(Collected data)
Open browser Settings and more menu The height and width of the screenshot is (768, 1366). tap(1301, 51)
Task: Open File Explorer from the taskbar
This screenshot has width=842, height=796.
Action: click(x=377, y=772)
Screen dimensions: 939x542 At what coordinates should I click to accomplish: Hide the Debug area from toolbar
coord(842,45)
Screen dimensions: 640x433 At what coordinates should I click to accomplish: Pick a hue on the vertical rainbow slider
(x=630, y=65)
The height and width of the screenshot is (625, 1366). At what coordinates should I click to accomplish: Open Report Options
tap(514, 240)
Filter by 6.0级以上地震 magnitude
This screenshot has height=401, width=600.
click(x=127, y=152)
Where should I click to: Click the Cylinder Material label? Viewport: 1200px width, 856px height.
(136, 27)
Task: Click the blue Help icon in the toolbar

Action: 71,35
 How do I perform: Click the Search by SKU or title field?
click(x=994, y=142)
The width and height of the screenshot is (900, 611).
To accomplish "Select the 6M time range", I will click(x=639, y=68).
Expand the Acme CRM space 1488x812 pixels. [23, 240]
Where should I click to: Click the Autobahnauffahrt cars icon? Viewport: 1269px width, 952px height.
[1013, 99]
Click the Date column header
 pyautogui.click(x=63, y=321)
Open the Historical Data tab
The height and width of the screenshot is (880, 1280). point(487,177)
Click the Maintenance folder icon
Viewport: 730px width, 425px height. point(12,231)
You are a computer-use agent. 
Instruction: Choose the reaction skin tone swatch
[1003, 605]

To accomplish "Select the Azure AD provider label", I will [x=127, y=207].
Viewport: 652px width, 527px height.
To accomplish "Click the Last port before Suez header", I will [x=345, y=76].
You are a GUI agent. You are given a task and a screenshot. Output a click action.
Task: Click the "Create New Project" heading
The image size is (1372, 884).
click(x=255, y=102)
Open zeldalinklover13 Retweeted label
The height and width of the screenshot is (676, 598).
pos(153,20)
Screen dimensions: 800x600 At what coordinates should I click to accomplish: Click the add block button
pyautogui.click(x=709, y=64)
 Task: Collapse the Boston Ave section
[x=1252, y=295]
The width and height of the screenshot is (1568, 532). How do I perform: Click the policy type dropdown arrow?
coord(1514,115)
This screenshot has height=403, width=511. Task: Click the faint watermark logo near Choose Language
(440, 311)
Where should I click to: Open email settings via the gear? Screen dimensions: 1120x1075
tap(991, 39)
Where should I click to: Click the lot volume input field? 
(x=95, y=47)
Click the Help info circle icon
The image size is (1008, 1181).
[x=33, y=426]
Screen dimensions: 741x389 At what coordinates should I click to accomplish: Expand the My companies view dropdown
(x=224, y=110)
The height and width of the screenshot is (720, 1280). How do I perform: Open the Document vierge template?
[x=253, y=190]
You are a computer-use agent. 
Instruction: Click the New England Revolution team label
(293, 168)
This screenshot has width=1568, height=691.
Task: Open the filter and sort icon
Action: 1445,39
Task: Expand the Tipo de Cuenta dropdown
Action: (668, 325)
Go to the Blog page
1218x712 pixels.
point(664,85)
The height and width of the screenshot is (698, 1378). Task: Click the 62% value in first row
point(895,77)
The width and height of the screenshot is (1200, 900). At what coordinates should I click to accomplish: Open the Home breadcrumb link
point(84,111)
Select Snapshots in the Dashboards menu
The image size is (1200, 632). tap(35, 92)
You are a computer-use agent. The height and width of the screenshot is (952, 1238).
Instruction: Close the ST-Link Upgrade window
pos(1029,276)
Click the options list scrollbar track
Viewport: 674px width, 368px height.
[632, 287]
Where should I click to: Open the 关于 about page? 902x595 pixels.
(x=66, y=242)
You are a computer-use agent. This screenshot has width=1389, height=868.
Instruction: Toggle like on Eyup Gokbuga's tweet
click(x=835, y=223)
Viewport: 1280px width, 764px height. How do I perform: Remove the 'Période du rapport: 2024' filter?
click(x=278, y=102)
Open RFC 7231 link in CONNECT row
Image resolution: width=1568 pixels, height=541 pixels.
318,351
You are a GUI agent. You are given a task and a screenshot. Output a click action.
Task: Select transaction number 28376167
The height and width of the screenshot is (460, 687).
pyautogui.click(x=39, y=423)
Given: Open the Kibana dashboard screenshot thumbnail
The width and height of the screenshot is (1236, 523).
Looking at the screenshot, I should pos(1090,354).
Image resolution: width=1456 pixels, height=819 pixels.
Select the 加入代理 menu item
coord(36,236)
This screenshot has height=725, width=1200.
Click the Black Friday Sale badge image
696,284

Problem ::
Can you give every line above again, exactly as written?

Result for this task ::
Open browser Settings and more menu The height and width of the screenshot is (768, 1366). tap(1301, 51)
Task: Open File Explorer from the taskbar
This screenshot has width=842, height=796.
Action: click(x=377, y=772)
Screen dimensions: 939x542 At what coordinates should I click to accomplish: Hide the Debug area from toolbar
coord(842,45)
Screen dimensions: 640x433 At what coordinates should I click to accomplish: Pick a hue on the vertical rainbow slider
(x=630, y=65)
The height and width of the screenshot is (625, 1366). At what coordinates should I click to accomplish: Open Report Options
tap(514, 240)
Filter by 6.0级以上地震 magnitude
This screenshot has height=401, width=600.
click(x=127, y=152)
Where should I click to: Click the Cylinder Material label? Viewport: 1200px width, 856px height.
(136, 27)
Task: Click the blue Help icon in the toolbar

Action: 71,35
 How do I perform: Click the Search by SKU or title field?
click(x=994, y=142)
The width and height of the screenshot is (900, 611).
To accomplish "Select the 6M time range", I will click(x=639, y=68).
Expand the Acme CRM space 1488x812 pixels. [23, 240]
Where should I click to: Click the Autobahnauffahrt cars icon? Viewport: 1269px width, 952px height.
[1013, 99]
Click the Date column header
 pyautogui.click(x=63, y=321)
Open the Historical Data tab
The height and width of the screenshot is (880, 1280). point(487,177)
Click the Maintenance folder icon
Viewport: 730px width, 425px height. point(12,231)
You are a computer-use agent. 
Instruction: Choose the reaction skin tone swatch
[1003, 605]

To accomplish "Select the Azure AD provider label", I will [x=127, y=207].
Viewport: 652px width, 527px height.
To accomplish "Click the Last port before Suez header", I will [x=345, y=76].
You are a GUI agent. You are given a task and a screenshot. Output a click action.
Task: Click the "Create New Project" heading
The image size is (1372, 884).
click(x=255, y=102)
Open zeldalinklover13 Retweeted label
The height and width of the screenshot is (676, 598).
pos(153,20)
Screen dimensions: 800x600 At what coordinates should I click to accomplish: Click the add block button
pyautogui.click(x=709, y=64)
 Task: Collapse the Boston Ave section
[x=1252, y=295]
The width and height of the screenshot is (1568, 532). How do I perform: Click the policy type dropdown arrow?
coord(1514,115)
This screenshot has height=403, width=511. Task: Click the faint watermark logo near Choose Language
(440, 311)
Where should I click to: Open email settings via the gear? Screen dimensions: 1120x1075
tap(991, 39)
Where should I click to: Click the lot volume input field? 
(x=95, y=47)
Click the Help info circle icon
The image size is (1008, 1181).
[x=33, y=426]
Screen dimensions: 741x389 At what coordinates should I click to accomplish: Expand the My companies view dropdown
(x=224, y=110)
The height and width of the screenshot is (720, 1280). How do I perform: Open the Document vierge template?
[x=253, y=190]
You are a computer-use agent. 
Instruction: Click the New England Revolution team label
(293, 168)
This screenshot has width=1568, height=691.
Task: Open the filter and sort icon
Action: 1445,39
Task: Expand the Tipo de Cuenta dropdown
Action: (668, 325)
Go to the Blog page
1218x712 pixels.
point(664,85)
The height and width of the screenshot is (698, 1378). Task: Click the 62% value in first row
point(895,77)
The width and height of the screenshot is (1200, 900). At what coordinates should I click to accomplish: Open the Home breadcrumb link
point(84,111)
Select Snapshots in the Dashboards menu
The image size is (1200, 632). tap(35, 92)
You are a computer-use agent. The height and width of the screenshot is (952, 1238).
Instruction: Close the ST-Link Upgrade window
pos(1029,276)
Click the options list scrollbar track
Viewport: 674px width, 368px height.
[632, 287]
Where should I click to: Open the 关于 about page? 902x595 pixels.
(x=66, y=242)
You are a computer-use agent. This screenshot has width=1389, height=868.
Instruction: Toggle like on Eyup Gokbuga's tweet
click(x=835, y=223)
Viewport: 1280px width, 764px height. How do I perform: Remove the 'Période du rapport: 2024' filter?
click(x=278, y=102)
Open RFC 7231 link in CONNECT row
Image resolution: width=1568 pixels, height=541 pixels.
318,351
You are a GUI agent. You are given a task and a screenshot. Output a click action.
Task: Select transaction number 28376167
The height and width of the screenshot is (460, 687).
pyautogui.click(x=39, y=423)
Given: Open the Kibana dashboard screenshot thumbnail
The width and height of the screenshot is (1236, 523).
Looking at the screenshot, I should pos(1090,354).
Image resolution: width=1456 pixels, height=819 pixels.
Select the 加入代理 menu item
coord(36,236)
This screenshot has height=725, width=1200.
Click the Black Friday Sale badge image
696,284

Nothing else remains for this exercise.